Signed December 23, 1913

The Federal Reserve Act

How America Got a Central Bank, and What It Means for Democratic Accountability

Signed into law two days before Christmas 1913, the Federal Reserve Act created the most powerful unelected institution in American governance. Conceived in secret by a handful of bankers and politicians, the Fed controls the money supply, sets interest rates, and shapes the economic reality of every American, all with a degree of independence that places it largely beyond democratic accountability.

The Jekyll Island Meeting

In November 1910, a small group of the most powerful men in American finance secretly boarded a private railcar in New Jersey, bound for the Jekyll Island Club off the coast of Georgia. The group included Senator Nelson Aldrich (whose daughter married John D. Rockefeller Jr.), several Wall Street bankers, and a Treasury Department official. They used first names only and told anyone who asked they were going duck hunting. [3]
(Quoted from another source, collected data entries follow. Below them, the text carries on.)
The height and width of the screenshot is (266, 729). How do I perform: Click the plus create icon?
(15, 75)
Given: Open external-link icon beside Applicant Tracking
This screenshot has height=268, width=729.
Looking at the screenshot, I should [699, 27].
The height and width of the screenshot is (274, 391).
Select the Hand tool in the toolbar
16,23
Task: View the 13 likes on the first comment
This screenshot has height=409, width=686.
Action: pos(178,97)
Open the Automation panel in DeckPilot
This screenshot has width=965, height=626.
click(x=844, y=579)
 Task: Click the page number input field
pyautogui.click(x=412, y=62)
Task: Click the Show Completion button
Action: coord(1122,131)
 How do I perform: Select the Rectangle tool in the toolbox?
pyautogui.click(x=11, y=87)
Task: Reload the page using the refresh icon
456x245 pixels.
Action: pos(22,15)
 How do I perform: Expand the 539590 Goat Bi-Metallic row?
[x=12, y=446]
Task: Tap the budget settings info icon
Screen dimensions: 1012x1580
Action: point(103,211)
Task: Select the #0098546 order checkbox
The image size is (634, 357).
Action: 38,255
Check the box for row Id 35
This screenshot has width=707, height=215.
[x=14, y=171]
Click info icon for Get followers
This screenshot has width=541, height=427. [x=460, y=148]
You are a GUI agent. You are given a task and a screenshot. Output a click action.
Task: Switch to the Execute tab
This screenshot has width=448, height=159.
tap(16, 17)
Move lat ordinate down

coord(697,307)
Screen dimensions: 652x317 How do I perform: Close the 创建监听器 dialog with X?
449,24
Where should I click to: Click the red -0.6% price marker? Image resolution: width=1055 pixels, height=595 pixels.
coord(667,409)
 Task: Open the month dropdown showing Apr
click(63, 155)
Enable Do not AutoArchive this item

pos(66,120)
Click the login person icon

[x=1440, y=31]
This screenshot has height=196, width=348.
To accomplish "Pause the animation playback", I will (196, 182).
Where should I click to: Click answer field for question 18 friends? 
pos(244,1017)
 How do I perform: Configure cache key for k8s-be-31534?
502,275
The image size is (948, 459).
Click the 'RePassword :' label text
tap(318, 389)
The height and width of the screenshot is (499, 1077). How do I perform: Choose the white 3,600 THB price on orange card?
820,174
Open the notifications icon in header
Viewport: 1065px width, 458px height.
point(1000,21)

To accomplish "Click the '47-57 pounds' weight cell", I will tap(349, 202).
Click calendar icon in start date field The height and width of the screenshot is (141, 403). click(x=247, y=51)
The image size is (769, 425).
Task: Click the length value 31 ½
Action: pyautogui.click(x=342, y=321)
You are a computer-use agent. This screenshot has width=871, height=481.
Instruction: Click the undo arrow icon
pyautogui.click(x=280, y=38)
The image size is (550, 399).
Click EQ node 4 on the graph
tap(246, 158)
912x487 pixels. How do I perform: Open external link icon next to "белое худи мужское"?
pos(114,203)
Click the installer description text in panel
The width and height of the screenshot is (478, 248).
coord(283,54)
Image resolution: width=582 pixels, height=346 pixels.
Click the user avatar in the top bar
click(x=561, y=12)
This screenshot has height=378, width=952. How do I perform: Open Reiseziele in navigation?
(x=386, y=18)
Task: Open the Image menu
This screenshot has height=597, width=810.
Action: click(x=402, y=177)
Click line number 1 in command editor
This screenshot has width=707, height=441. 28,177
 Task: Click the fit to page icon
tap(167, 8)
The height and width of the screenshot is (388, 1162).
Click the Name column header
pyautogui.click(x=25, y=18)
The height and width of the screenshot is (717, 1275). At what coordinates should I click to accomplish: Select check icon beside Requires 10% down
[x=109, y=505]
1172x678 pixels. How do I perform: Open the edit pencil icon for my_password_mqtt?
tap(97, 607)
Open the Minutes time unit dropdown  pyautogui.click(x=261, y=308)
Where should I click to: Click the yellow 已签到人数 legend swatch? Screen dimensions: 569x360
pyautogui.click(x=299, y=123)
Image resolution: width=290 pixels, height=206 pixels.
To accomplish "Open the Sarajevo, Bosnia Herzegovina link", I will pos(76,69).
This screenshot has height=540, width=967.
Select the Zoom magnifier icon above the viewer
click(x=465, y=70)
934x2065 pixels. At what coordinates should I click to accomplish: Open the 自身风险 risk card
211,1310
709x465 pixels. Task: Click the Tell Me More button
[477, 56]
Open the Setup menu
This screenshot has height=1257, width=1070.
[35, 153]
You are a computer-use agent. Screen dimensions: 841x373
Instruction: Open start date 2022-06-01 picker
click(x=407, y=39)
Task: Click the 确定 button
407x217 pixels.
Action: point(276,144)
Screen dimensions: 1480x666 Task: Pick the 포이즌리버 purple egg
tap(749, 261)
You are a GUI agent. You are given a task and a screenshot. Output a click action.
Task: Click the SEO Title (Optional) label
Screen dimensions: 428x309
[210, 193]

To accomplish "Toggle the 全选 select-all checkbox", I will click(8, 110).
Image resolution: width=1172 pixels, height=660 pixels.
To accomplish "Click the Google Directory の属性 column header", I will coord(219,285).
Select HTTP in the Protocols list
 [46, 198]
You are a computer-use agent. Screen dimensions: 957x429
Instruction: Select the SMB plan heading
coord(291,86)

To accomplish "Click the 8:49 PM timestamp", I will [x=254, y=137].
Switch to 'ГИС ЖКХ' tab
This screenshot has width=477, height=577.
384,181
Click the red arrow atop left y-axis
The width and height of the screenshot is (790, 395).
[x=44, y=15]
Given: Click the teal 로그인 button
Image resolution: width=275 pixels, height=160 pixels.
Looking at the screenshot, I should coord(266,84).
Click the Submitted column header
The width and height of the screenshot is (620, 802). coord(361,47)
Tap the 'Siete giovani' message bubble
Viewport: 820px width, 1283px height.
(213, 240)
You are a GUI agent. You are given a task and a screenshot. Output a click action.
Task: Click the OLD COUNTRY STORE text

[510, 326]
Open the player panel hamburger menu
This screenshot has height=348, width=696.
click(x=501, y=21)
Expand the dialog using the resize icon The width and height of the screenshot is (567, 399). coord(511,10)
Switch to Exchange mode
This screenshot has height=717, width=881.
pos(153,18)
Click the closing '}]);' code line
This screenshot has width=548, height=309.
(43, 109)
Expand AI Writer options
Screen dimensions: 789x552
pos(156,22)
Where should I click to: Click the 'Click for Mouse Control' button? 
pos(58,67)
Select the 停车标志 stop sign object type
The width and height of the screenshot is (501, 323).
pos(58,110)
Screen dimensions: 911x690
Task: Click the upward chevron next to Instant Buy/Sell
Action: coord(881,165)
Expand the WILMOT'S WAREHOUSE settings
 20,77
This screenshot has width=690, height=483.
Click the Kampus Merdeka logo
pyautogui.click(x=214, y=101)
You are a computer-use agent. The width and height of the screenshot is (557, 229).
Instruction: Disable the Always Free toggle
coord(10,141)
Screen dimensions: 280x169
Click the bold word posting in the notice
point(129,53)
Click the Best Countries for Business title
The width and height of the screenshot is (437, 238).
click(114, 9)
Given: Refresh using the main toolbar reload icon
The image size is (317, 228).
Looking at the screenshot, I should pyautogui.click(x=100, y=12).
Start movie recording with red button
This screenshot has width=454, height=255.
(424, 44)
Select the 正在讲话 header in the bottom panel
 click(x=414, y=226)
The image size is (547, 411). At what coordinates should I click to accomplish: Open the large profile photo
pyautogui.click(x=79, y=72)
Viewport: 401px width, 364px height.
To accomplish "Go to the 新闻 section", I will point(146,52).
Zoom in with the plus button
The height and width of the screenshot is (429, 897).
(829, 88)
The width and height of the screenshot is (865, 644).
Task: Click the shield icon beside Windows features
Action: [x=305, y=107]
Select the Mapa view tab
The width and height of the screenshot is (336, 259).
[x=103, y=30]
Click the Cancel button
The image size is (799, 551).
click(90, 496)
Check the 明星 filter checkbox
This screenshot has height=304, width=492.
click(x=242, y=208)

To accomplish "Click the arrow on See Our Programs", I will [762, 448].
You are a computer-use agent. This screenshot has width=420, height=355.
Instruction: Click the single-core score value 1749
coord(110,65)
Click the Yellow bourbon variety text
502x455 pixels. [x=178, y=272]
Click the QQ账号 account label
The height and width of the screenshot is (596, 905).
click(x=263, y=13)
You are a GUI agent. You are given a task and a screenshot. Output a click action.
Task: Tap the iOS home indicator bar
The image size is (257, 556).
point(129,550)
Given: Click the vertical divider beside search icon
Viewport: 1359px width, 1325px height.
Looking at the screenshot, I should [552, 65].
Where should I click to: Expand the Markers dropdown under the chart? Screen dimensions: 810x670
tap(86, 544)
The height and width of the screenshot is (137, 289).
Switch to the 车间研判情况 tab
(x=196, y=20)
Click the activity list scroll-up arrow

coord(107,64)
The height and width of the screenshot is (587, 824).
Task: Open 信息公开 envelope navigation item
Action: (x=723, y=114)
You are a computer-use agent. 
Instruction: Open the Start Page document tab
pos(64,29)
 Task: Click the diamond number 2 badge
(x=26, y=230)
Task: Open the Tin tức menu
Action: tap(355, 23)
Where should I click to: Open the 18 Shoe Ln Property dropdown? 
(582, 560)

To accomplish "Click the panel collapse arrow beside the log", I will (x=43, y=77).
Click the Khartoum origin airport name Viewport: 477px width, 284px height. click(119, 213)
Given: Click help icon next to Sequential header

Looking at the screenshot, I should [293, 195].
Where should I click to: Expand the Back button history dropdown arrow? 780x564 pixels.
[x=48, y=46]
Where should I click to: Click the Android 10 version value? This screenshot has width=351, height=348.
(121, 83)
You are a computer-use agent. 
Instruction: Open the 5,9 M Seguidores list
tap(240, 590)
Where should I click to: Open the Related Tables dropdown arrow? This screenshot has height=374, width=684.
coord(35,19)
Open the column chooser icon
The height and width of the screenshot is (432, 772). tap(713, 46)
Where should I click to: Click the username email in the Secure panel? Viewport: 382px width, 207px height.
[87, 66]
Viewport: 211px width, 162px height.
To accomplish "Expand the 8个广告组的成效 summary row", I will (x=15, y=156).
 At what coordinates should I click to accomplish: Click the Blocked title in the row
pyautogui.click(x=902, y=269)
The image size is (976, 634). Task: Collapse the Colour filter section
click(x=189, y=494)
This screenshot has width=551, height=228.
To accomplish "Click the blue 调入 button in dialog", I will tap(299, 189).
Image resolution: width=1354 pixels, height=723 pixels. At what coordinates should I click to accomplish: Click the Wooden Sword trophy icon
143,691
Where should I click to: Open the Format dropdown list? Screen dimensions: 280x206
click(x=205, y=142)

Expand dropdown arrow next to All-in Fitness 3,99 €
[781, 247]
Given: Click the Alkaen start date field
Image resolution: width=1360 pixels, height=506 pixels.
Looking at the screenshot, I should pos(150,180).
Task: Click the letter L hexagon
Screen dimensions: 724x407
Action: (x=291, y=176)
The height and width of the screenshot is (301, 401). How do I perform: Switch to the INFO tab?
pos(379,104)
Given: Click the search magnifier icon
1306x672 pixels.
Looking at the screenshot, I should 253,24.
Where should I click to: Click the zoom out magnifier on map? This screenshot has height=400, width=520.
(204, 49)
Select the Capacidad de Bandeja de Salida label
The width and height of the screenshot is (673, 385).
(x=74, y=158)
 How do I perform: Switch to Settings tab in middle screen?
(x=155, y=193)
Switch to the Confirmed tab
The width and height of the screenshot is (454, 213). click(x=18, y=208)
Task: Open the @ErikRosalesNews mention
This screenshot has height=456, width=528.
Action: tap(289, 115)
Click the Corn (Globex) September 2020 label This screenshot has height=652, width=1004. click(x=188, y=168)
Over nine days, this group drafted what became the Aldrich Plan, the framework for a central banking system. The plan was designed to address the recurring financial panics that had plagued the United States, most recently the devastating Panic of 1907, when J.P. Morgan had personally organized a private bailout of the banking system. The consensus among financial elites was that the country needed a "lender of last resort," a central authority that could inject liquidity into the system during crises. [3] [6]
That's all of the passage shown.